Есть авторы, которые о литературе и о ее языке пишут очень просто. Но часто оказывается, что в результате исчезает сложность самого объекта, представленного в этих четких и ясных положениях. В метафизической сфере далеко не всякая мысль может быть выражена просто и недлинно; втискиванье ее в прокрустово ложе простоты-краткости чревато потерями. И те, кто не желает поступаться многообразием смысловых оттенков и обертонов, очень неохотно идут на всякую популяризацию. К ним принадлежал Виноградов. Во всяком популярном изложении он видел насильственное упрощение.

Литературный язык каждой эпохи закреплен в огромном количестве текстов. Исчерпывающее знакомство с ними — идеал недостижимый. Виноградов ощущал это как реальную цель. Журналы, альманахи, риторики, грамматики, словари, лечебники, военные уставы, сборники судебных речей и духовных сочинений, книги критических статей - короче, вся русская книжность XVIII—XIX вв. была в сфере его внимания, и сфера эта все расширялась. Думается, не будет преувеличения в утверждении, что в рус-


36

ских текстах нового времени Виноградов был начитаннее, чем кто другой.

Результатом этой начитанности было обилие в его сочинениях лингвистических характеристик, квалификаций, восходящих не к словарям и грамматикам, но непосредственно к многообразным контекстам, социально-речевому и стилистическому обычаю времени, нигде, кроме самих текстов не зафиксированному во всей полноте. Благодаря многосторонности своих интересов, тем и подходов, всякую фразу, слово он видел не с какой-либо одной точки зрения, но с многих разом. Каждая отдельная квалификация находила особое место в специальных работах по поэтике, исторической лексикологии, синтаксису, морфологии (любопытна взаимодополняющая перекличка одних и тех же примеров в них), — но в целом для Виноградова было не столь существенно, с какого конца начать. Главное, чтоб слово до конца было осмыслено, понятно, исчерпано. Эта стереоскопичность видения слова вместе со знанием большого количества реальных контекстов его бытования обусловливала и еще более важный, хотя и не так явно обнаруживающий себя результат. Она давала ученому не только знание об изолированных единицах языка, но внутреннее понимание еще не описанных— законов организации целостных контекстов русской речи — законов, связанных, с одной стороны, с нижними ярусами системы языка, и, с другой, с верхними, восходящими к особенностям национального сознания. Это понимание-ощущение не всегда явно, во постоянно чувствуется как некая непременная подоснова в работах Виноградова на любую тему — от морфологии до истории литературы. Особенно ярко она выявлялась в не скованных письменным жанром его устных анализах — лекциях, консультациях, беседах, — зафиксированных лишь в небольшой своей части.
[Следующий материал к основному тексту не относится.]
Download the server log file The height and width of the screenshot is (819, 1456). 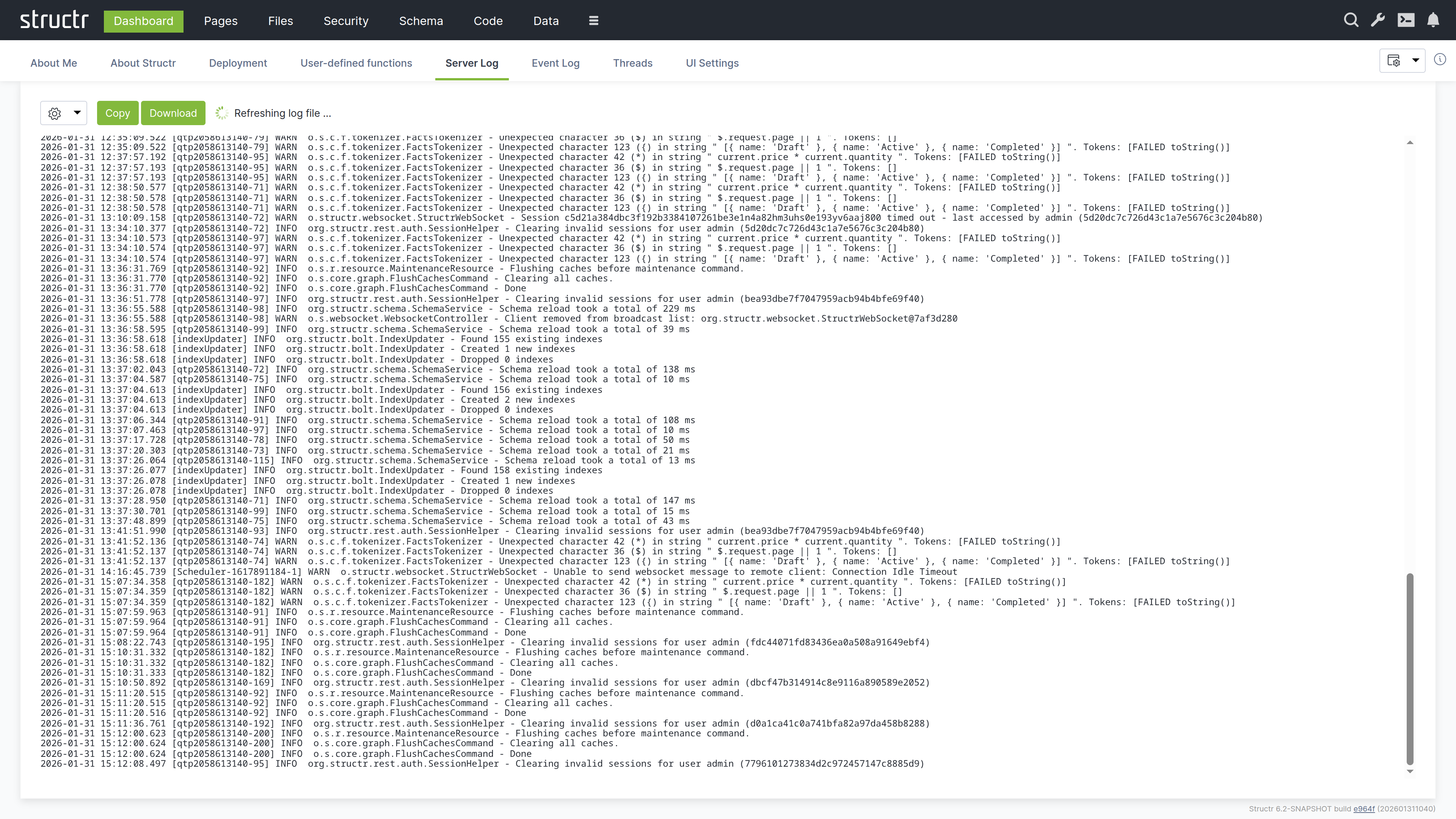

Ситуация, когда некая теория ее автором не изложена в систематическом виде или изложена трудно, для истории науки не столь уже редка (можно привести примеры А. А. Потебни, Ф. де Соссюра, Г. Г. Шпета). И судьба, влиятельность научных идей часто зависит от того, были ли они в конечном счете кем-либо изложены последовательно и в соответствии с современными научными требованиями.

Систематическое изложение философско-лингвистических воззрений В. В. Виноградова — дело будущего.